EXERCISE AIM »
Reproduce exactly the lines below from the one containing "Where should I click to: Switch to the Summary" through the one containing "Choose the Eraser", including both, and nothing else.

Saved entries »
--- --- ---

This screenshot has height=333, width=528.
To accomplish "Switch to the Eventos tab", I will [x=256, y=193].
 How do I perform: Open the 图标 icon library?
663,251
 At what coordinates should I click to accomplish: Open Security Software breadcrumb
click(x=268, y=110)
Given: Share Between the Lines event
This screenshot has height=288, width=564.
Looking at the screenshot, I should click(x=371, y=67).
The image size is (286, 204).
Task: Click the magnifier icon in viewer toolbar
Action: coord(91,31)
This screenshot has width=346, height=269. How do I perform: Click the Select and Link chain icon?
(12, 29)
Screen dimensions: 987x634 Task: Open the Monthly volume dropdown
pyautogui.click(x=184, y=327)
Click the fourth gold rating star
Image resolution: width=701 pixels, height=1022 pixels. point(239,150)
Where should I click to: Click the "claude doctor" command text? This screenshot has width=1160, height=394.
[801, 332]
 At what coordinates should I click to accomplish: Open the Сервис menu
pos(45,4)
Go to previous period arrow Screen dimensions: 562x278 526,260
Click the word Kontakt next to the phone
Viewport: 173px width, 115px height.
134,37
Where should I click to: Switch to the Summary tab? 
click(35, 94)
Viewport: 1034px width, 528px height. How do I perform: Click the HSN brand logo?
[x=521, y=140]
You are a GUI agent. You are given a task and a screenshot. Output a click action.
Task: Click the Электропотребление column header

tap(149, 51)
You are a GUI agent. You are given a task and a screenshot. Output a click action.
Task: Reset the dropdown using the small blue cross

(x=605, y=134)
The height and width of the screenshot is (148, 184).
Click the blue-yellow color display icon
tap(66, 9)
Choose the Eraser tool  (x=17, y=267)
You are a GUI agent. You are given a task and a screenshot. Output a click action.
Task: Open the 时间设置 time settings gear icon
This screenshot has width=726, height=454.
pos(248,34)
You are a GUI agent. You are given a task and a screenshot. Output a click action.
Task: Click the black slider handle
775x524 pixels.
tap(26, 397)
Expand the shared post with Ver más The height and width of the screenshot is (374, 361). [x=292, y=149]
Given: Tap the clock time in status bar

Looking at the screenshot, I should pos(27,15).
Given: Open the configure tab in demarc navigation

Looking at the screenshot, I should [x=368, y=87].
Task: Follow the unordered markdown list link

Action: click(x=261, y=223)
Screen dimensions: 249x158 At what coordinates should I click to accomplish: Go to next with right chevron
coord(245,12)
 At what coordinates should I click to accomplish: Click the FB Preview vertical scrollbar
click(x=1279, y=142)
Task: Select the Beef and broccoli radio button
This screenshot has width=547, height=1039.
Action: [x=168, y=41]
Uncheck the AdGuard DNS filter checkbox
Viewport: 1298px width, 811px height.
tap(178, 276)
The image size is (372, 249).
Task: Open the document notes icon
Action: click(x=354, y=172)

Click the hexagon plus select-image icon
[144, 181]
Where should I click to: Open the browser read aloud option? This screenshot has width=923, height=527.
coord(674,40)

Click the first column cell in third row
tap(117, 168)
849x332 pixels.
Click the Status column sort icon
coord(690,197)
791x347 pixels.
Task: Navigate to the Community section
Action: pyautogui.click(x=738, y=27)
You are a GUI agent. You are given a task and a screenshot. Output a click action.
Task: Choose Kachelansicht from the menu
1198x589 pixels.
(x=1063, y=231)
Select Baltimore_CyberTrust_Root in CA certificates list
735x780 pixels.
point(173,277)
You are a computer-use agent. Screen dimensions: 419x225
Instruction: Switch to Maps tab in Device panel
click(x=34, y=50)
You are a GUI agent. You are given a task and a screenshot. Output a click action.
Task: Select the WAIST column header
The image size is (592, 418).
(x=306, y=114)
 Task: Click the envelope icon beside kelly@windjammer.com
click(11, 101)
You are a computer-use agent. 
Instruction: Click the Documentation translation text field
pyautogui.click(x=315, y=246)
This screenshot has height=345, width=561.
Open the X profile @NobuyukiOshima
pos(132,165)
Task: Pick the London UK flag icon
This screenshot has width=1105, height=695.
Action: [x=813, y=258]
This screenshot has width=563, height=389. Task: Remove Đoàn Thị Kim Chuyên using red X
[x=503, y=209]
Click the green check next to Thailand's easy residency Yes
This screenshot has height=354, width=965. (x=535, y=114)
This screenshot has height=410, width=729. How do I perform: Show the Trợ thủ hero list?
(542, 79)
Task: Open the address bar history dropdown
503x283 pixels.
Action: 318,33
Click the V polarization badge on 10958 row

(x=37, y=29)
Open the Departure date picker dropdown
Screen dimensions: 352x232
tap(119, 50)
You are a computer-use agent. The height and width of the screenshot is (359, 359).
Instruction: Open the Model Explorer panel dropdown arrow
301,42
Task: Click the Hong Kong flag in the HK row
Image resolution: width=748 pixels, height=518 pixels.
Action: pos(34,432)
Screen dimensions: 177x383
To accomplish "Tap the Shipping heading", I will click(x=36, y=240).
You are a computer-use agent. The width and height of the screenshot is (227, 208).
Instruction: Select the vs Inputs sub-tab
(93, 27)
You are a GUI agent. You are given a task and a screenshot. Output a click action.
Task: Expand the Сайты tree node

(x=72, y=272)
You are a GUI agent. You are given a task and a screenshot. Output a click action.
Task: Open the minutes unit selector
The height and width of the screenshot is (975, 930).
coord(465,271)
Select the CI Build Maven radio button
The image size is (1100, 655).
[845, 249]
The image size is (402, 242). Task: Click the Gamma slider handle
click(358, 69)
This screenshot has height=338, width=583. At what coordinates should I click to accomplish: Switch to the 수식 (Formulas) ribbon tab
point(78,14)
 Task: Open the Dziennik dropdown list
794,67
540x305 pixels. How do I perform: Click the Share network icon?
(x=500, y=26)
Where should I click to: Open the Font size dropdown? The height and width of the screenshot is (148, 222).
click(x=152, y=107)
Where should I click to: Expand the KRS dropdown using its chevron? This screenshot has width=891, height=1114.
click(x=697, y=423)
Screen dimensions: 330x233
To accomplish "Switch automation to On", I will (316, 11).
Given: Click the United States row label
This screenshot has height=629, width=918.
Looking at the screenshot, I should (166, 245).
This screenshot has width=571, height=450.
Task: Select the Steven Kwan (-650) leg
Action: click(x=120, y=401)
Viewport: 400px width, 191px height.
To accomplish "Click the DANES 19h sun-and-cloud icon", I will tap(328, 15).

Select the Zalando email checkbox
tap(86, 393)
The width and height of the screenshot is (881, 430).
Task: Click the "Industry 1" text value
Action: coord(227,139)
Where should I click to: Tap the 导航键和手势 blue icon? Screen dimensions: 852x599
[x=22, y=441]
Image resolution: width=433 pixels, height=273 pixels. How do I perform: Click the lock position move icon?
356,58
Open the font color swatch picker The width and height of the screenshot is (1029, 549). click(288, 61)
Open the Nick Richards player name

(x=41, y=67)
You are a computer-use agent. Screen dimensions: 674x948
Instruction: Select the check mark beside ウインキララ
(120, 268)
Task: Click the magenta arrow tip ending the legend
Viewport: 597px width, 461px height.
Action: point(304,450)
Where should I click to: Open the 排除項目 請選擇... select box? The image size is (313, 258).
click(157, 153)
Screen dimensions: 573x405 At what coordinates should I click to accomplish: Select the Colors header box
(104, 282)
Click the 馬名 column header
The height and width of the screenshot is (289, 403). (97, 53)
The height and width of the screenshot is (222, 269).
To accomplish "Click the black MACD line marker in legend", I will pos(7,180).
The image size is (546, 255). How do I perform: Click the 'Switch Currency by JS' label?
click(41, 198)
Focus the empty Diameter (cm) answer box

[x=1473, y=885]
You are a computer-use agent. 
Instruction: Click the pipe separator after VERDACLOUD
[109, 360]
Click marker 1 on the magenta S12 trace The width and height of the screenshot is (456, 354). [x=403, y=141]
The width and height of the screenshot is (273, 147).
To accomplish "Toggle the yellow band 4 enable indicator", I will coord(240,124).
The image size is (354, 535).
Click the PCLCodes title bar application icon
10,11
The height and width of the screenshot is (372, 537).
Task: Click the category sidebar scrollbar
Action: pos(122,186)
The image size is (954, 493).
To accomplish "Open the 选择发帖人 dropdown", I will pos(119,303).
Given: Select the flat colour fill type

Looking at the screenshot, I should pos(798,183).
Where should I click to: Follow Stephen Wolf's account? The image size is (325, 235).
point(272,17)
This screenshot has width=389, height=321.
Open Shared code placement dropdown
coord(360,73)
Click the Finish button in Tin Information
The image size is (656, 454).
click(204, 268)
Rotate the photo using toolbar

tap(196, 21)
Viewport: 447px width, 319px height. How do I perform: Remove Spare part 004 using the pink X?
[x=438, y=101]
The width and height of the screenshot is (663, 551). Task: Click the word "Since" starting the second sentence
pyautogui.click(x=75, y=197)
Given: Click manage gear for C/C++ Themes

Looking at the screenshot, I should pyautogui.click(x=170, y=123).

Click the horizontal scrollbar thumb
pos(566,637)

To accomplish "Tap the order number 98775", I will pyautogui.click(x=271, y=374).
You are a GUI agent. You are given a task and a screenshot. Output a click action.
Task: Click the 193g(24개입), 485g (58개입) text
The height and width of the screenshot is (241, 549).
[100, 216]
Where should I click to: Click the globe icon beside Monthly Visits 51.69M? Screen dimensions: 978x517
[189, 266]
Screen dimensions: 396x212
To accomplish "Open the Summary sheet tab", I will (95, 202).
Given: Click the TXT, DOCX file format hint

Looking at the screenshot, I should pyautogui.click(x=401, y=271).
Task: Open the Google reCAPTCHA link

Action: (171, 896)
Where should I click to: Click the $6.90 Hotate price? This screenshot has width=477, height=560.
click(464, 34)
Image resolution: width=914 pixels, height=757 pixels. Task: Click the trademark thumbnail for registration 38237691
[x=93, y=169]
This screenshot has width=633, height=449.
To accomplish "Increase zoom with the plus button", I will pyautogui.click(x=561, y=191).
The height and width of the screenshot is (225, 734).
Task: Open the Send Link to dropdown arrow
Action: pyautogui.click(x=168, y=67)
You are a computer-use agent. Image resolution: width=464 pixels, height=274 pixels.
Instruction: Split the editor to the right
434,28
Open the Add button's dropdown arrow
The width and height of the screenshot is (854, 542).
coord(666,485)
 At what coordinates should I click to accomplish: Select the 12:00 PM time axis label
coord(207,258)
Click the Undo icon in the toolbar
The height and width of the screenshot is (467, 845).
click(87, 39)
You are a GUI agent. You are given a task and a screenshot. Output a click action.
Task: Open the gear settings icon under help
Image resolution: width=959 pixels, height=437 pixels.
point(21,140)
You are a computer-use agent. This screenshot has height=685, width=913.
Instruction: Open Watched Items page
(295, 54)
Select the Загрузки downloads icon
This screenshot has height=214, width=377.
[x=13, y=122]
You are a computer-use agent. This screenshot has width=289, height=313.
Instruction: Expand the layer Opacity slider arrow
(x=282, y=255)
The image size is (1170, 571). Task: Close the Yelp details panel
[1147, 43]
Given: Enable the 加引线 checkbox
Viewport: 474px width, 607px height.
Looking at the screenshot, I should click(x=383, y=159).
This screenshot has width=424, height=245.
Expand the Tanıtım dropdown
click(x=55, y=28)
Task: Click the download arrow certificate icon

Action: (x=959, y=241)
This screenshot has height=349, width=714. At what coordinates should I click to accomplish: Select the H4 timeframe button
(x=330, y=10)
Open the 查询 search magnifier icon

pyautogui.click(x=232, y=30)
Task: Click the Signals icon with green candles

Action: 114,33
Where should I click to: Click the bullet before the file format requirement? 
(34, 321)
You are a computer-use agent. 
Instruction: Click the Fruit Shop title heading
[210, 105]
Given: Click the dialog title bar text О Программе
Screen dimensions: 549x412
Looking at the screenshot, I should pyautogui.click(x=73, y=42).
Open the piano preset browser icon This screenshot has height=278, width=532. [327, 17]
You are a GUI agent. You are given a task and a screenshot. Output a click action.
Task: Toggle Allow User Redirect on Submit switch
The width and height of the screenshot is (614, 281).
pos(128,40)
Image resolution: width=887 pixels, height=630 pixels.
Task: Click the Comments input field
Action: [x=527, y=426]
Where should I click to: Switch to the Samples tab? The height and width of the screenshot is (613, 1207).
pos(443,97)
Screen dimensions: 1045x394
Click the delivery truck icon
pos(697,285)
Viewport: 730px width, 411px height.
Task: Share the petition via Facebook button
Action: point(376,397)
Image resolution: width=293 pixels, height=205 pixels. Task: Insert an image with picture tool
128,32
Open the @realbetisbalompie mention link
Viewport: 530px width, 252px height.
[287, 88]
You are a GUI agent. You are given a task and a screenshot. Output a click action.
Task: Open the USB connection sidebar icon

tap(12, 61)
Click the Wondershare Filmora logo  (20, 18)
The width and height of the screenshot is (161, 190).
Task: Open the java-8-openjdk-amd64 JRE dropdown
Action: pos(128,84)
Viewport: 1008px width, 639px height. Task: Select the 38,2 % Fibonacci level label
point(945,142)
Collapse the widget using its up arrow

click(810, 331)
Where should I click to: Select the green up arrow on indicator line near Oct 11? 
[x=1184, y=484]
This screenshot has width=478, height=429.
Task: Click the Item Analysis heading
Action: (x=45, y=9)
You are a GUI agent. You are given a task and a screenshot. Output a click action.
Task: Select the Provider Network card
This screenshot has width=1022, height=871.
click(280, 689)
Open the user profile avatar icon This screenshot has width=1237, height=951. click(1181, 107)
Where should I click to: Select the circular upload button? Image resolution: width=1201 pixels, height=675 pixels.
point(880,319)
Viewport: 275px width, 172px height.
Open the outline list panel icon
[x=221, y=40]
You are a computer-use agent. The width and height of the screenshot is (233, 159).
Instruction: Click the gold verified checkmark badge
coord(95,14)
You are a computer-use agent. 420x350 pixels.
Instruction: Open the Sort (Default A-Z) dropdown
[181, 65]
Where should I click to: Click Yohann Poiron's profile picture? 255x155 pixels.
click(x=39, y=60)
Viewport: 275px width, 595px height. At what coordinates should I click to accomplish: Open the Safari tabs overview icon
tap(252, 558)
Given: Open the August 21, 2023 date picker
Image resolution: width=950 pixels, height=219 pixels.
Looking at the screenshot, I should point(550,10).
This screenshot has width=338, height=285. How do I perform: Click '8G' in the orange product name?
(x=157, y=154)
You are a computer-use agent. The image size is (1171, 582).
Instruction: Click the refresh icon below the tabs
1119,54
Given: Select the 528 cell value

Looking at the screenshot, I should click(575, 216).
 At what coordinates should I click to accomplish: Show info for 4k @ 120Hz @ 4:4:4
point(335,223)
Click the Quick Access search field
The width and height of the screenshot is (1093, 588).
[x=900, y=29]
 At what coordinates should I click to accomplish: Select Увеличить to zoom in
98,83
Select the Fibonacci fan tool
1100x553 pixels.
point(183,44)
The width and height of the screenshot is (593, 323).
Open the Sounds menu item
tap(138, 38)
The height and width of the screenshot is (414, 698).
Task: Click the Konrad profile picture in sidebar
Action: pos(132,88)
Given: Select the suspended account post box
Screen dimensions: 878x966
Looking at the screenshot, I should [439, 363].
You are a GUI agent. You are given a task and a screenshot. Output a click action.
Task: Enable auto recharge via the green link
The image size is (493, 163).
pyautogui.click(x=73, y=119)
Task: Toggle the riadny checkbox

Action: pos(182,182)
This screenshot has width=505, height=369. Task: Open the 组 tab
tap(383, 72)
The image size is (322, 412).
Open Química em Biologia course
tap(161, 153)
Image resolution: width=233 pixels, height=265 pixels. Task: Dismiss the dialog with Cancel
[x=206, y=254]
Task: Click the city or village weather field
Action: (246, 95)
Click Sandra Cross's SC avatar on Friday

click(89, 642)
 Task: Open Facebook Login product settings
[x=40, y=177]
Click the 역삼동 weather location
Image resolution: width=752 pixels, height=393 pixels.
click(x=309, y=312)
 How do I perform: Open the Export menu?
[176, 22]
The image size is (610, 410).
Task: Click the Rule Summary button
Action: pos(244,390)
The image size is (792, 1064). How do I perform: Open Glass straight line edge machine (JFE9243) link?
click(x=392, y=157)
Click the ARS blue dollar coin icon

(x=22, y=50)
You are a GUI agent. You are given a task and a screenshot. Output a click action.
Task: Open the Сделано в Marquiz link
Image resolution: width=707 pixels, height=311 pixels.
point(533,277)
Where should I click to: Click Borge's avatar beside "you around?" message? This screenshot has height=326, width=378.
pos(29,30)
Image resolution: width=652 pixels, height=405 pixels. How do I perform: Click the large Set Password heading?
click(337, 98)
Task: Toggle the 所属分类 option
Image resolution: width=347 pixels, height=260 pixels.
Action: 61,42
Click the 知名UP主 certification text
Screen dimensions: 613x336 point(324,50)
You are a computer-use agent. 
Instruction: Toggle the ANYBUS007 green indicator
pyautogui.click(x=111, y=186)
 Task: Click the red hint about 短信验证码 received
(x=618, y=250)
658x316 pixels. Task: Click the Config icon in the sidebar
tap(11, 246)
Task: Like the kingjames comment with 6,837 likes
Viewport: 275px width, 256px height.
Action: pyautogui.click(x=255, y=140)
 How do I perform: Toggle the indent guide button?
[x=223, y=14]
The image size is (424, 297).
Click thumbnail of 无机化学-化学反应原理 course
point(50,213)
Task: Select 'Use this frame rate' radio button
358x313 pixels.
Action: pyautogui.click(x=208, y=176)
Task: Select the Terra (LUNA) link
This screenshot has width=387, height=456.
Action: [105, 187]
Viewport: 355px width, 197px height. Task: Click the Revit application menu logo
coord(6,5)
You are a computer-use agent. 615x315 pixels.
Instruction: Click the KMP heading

--- --- ---

RESPONSE BOX »
Where should I click to: Switch to the Summary tab? 
click(35, 94)
Viewport: 1034px width, 528px height. How do I perform: Click the HSN brand logo?
[x=521, y=140]
You are a GUI agent. You are given a task and a screenshot. Output a click action.
Task: Click the Электропотребление column header

tap(149, 51)
You are a GUI agent. You are given a task and a screenshot. Output a click action.
Task: Reset the dropdown using the small blue cross

(x=605, y=134)
The height and width of the screenshot is (148, 184).
Click the blue-yellow color display icon
tap(66, 9)
Choose the Eraser tool  (x=17, y=267)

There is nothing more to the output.